Depending on the game, subverted, averted, or turned into a pretzel in Escape Velocity, since each game in the trilogy takes place in a new universe.
Lord-knows-what-to-call-it in EV Nova. The Wraith north of Polaris space are insular, space-living Starfish Aliens that only have a role in one storyline, and a minor one at that, so they're effectively Absent Aliens plotwise. Double Subverted with the Krypt, which are the result of the Vell-os ruling council having imbued their minds into their nanites in the backstory. This makes them human offshoots instead of actual aliens.
Inverted in the Polycontotal conversion, in which all the races are nonhumans. Earth exists, but we're still using Soyuz capsules.
Played with in Mass Effect. While there is a dozen or so known alien races in the Galaxy, there is evidence that many more have existed in the past, only to mysteriously go extinct every 50,000 years or so. Turns out, there's a very good reason by these cycles of extinction keep happening and why the Galaxy isn't as crowded as it ought to be.

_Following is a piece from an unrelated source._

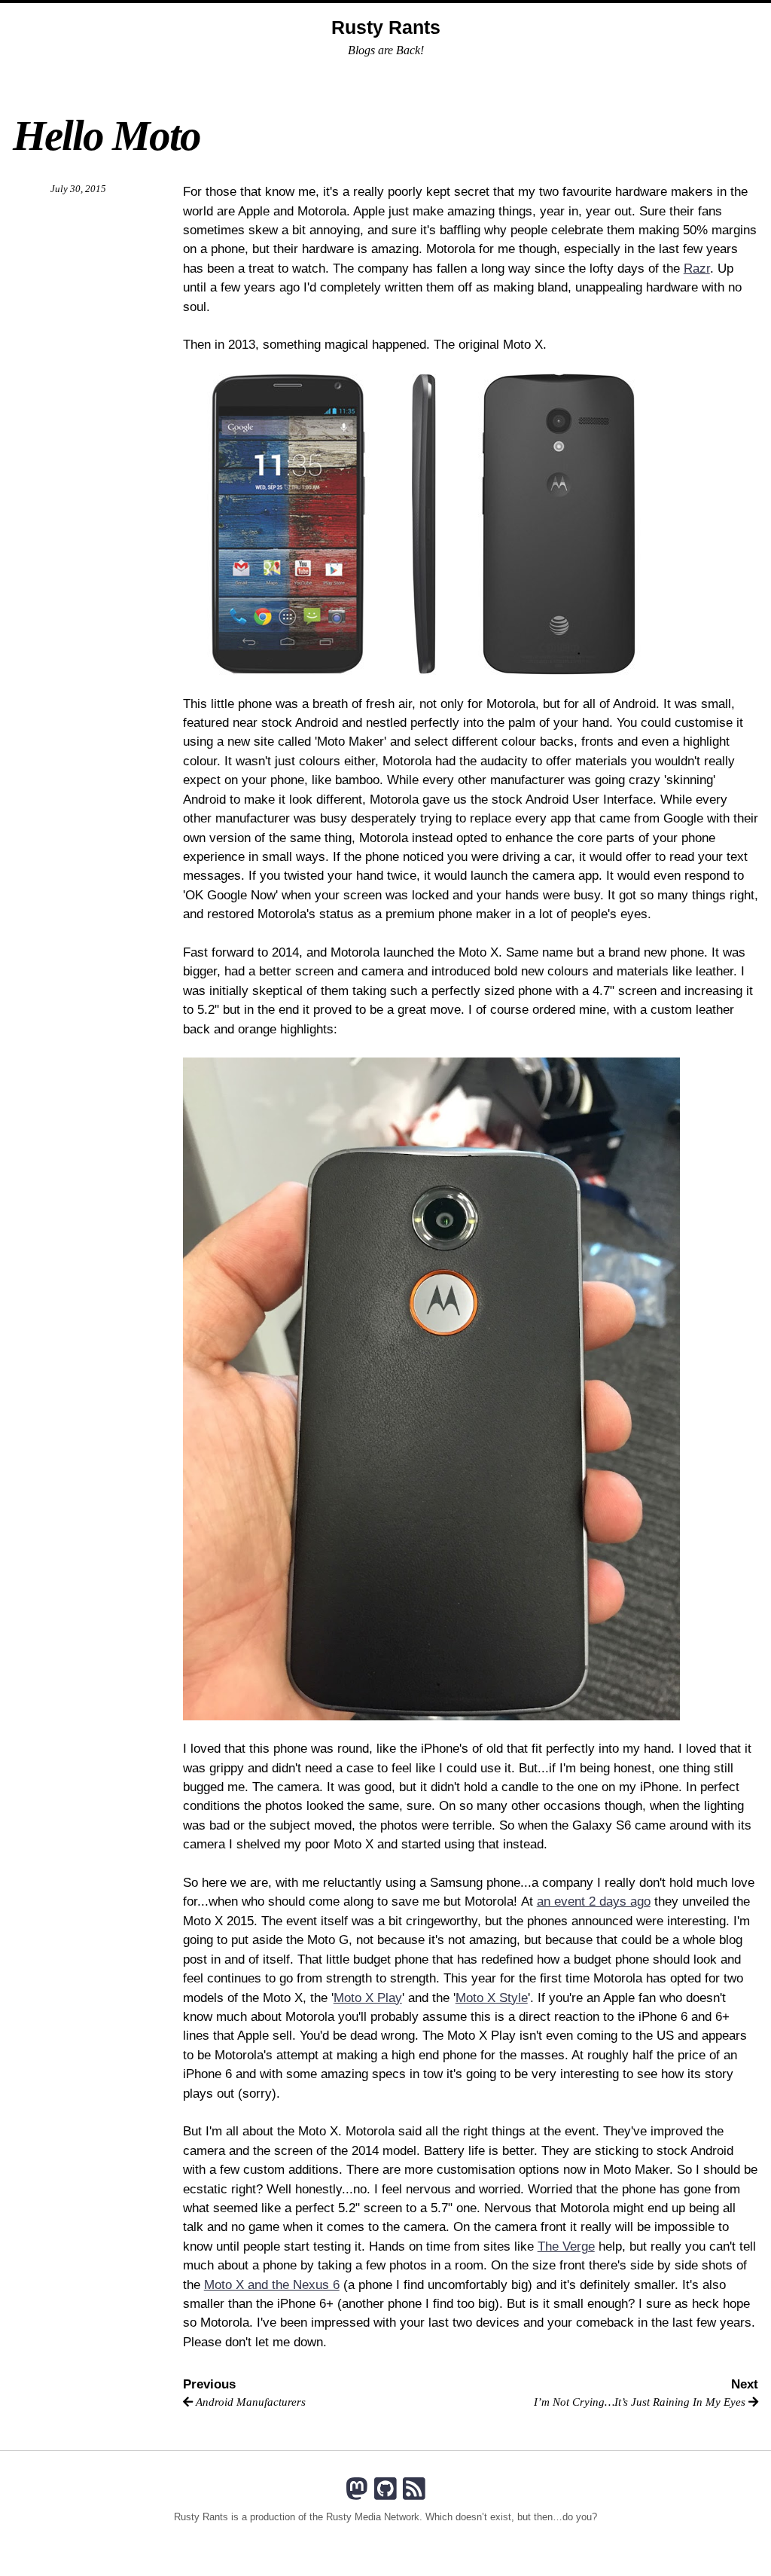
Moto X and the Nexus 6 (272, 2285)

Claude & Monet mentions a war against aliens in the backstory, but the author has stated that the aliens are unintelligent and it's more like an arthopod infestation on a galactic scale.
In Fine Structure, Humans are demonstratively the only intelligent species in the entire universe, because 3+1 dimensions (our universe) is apparently an extremophile environment. There was one other intelligent species, but it was destroyed (presumably) billions of years ago.
Western Animation
The BattleTech animated series has alien life but no intelligent nonhuman beings. See the Tabletop Game entry for more details.